В ожидании вызова все снова принялись за чай. Чтобы отогнать невеселые мысли, Анастасия спросила:
– Ну, неунывающие киевляне, какие же у вас еще ходят анекдоты про Чернобыль?
– Да все больше профессиональные. Синоптики, например, шутят так: «Передаем прогноз погоды на 26 апреля. В Киеве небольшая переменная облачность, без осадков, температура днем 24–26 градусов, ночью 16–18. Винница – ясно, температура 22–24 градуса. Чернобыль – температура две тысячи градусов, облачно». А те, кто бывают в зоне, привезли оттуда два лозунга.

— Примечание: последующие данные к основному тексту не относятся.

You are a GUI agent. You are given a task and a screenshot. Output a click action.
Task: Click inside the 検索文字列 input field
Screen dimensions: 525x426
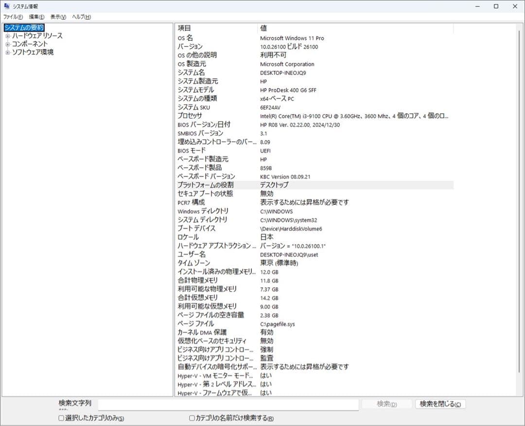click(228, 404)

Первый: «На милитаристский взрыв в Неваде ответим взрывом мирного атома в Чернобыле!» и второй: «Мирный атом – в каждый дом!»
– А вот послушайте, какой анекдот рассказали ребятишки в школе одной моей приятельнице, – вступила в разговор Татьяна. – Анекдот-сказочка: «Катится по лесу Колобок, а навстречу ему Лиса. „Колобок, Колобок, а я тебя съем!“ – „Не советую. Я же не Колобок, а Ежик из Чернобыля“». А ребята постарше нарисовали новый герб города Киева – двуглавый петух. Украинцев-то хохлами, петухами дразнят.
Они невесело посмеялись, а потом невесело замолчали.
– Да, эти вот анекдоты, – проговорил задумчиво Алексей, – это уже свидетельство крайнего отчаяния, невозможности помочь собственной беде своими силами, прямо какая-то древняя зависимость от рока, где роль этого самого рока играет власть.